* _Action item_
Using the records below, filter for lines that contain the string "link" and copy them out.

* _Supplied material_
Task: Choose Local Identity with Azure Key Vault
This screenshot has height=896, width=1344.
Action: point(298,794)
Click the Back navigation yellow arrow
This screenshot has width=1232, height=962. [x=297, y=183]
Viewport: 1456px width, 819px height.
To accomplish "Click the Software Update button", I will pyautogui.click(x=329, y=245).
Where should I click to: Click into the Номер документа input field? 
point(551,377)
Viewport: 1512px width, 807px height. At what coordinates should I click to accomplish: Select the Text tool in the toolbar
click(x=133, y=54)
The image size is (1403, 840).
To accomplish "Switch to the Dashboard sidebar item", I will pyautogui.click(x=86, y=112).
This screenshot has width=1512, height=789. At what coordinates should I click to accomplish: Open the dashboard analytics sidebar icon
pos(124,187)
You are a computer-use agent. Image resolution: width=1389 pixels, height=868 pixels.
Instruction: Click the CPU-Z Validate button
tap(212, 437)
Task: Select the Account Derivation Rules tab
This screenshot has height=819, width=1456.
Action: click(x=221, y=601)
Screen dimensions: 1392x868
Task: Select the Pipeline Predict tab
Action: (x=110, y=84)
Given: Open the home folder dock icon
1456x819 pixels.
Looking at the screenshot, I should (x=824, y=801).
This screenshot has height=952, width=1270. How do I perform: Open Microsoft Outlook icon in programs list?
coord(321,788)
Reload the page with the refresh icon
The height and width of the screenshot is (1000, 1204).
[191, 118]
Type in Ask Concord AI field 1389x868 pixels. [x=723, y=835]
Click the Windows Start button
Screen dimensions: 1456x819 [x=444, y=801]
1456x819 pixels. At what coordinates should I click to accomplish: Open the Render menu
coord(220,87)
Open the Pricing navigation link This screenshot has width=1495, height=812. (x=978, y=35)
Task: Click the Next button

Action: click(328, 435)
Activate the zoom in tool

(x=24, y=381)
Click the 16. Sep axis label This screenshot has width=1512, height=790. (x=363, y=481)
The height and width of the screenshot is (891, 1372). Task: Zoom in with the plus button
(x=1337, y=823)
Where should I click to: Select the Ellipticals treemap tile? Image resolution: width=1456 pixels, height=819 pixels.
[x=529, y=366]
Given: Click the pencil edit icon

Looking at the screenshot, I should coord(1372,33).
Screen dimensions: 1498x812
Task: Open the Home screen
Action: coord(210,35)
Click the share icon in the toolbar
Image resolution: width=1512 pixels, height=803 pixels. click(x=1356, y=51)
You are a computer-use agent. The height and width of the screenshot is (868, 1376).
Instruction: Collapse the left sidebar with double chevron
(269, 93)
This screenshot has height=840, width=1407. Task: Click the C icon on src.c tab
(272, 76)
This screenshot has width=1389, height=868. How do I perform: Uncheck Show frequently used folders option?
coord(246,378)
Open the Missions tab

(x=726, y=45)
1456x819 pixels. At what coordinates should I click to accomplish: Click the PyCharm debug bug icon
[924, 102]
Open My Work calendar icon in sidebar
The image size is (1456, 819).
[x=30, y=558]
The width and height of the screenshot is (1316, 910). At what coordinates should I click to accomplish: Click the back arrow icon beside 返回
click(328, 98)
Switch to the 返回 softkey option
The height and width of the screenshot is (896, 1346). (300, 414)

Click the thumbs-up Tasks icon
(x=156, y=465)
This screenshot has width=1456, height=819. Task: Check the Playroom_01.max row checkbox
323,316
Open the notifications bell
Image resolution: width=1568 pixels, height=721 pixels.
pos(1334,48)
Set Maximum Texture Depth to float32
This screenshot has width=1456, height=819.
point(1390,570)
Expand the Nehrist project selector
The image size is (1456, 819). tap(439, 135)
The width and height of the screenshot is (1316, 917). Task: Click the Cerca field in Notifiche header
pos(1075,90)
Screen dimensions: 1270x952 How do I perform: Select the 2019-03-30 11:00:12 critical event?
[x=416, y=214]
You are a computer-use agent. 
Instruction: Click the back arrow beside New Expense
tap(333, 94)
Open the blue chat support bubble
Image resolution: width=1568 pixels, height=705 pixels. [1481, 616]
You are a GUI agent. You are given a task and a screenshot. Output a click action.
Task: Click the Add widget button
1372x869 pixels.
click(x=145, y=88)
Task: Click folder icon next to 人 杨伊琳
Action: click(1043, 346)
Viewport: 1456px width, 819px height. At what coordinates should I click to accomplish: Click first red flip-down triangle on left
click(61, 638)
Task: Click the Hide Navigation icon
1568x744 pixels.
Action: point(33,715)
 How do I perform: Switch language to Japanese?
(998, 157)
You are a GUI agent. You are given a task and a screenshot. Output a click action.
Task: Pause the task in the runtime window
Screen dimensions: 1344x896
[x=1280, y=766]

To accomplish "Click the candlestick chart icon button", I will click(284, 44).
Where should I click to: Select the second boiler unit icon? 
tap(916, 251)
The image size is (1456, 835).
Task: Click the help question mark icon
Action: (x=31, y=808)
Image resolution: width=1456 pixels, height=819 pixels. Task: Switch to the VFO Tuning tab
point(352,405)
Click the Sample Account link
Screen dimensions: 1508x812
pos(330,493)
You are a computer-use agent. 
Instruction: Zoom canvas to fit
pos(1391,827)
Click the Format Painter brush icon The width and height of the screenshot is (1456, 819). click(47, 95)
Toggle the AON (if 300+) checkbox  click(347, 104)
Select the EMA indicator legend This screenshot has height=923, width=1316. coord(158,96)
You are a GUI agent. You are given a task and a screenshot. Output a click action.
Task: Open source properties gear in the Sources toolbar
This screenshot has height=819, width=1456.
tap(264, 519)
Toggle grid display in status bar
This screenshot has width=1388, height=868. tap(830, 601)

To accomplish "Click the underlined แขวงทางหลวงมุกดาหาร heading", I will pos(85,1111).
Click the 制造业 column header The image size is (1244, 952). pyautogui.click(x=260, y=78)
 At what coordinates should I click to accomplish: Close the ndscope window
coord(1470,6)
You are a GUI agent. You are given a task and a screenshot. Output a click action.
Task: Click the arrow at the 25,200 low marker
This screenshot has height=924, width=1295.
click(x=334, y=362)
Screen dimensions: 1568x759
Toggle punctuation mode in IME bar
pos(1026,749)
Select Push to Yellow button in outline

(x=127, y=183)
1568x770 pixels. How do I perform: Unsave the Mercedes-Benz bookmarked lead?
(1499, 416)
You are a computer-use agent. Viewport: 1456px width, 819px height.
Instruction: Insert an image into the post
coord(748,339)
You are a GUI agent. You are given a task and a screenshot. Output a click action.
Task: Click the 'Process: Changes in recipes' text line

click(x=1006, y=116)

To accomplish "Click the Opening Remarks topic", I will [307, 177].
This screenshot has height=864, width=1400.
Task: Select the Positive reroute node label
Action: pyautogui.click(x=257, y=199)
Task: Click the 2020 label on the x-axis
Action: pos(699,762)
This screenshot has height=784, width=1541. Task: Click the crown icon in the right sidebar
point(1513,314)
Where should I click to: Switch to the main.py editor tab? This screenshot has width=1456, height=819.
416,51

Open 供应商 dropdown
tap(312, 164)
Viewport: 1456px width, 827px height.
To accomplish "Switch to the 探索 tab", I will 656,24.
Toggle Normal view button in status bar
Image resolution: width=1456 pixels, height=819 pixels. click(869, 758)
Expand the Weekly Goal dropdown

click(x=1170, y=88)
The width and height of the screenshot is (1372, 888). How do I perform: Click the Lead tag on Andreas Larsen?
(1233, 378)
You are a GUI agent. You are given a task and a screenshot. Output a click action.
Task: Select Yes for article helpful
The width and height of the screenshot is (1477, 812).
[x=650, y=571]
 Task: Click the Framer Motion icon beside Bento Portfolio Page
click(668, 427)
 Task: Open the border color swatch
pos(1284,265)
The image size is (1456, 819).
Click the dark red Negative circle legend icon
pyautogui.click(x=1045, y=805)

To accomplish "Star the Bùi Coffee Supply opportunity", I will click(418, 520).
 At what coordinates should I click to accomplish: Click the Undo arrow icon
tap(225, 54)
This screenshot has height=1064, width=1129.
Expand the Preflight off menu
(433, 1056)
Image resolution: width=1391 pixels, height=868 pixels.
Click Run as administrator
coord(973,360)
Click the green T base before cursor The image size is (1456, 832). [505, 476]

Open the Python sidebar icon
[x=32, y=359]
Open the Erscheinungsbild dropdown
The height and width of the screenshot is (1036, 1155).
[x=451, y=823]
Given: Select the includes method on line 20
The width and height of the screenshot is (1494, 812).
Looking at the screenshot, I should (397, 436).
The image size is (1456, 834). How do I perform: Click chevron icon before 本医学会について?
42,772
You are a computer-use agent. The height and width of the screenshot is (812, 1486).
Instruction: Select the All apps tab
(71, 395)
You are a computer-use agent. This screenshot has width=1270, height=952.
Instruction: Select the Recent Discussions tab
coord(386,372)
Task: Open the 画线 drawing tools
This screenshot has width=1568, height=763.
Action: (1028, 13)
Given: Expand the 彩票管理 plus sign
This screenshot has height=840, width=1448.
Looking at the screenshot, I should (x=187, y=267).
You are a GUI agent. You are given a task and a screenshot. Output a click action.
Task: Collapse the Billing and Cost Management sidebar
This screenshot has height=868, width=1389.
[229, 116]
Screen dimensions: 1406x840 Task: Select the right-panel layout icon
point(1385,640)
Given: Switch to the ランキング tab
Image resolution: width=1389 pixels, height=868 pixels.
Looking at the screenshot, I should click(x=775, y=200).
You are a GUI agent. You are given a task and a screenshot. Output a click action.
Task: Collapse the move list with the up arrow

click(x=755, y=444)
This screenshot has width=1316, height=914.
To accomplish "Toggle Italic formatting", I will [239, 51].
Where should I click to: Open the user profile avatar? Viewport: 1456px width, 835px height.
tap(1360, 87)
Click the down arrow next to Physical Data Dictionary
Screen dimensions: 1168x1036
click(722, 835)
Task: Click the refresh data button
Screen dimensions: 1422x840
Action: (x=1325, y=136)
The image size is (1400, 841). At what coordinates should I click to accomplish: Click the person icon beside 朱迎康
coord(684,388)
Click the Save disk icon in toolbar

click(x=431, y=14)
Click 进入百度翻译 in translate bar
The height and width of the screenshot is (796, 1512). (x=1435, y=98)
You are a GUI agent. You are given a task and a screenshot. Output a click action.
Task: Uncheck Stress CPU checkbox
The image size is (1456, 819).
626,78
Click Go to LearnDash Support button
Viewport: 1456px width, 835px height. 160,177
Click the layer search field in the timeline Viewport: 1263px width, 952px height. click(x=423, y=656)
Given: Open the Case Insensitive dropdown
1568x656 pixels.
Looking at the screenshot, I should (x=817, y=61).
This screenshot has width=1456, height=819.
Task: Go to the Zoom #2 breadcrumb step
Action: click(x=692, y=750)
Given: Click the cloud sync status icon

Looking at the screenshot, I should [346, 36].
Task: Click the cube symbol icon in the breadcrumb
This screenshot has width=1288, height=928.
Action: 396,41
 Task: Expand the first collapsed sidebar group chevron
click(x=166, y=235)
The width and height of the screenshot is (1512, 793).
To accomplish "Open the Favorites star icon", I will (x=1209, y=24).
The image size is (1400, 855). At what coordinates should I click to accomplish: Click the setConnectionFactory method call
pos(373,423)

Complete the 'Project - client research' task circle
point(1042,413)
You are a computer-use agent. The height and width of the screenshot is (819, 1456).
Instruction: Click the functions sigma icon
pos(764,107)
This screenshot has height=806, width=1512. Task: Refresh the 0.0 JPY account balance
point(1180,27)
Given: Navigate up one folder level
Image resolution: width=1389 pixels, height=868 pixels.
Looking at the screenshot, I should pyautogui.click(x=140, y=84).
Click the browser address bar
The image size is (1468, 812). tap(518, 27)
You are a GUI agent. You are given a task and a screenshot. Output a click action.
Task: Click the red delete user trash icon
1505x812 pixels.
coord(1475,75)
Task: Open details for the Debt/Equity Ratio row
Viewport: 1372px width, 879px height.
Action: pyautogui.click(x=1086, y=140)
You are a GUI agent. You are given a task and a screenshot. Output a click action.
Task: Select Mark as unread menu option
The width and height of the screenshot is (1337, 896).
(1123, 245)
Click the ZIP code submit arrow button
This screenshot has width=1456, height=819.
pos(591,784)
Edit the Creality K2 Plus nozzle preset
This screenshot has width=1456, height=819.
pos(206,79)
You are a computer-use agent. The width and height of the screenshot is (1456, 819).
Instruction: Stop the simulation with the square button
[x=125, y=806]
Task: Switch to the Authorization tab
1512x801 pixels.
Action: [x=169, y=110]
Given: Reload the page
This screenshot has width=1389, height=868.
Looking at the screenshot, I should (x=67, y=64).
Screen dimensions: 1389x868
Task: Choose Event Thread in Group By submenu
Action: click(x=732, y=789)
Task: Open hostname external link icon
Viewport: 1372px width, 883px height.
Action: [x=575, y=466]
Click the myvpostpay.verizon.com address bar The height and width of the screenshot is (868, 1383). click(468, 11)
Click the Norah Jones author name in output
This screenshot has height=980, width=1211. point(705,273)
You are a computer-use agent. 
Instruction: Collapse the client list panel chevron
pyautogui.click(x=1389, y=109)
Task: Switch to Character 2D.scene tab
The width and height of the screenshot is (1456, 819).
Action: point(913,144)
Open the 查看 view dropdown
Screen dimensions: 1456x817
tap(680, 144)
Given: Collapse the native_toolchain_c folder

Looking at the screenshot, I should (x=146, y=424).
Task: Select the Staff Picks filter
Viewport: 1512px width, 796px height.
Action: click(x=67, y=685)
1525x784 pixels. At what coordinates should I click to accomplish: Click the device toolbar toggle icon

* _Task answer_
Open the Pricing navigation link This screenshot has width=1495, height=812. (x=978, y=35)
Click the Sample Account link
Task: Open hostname external link icon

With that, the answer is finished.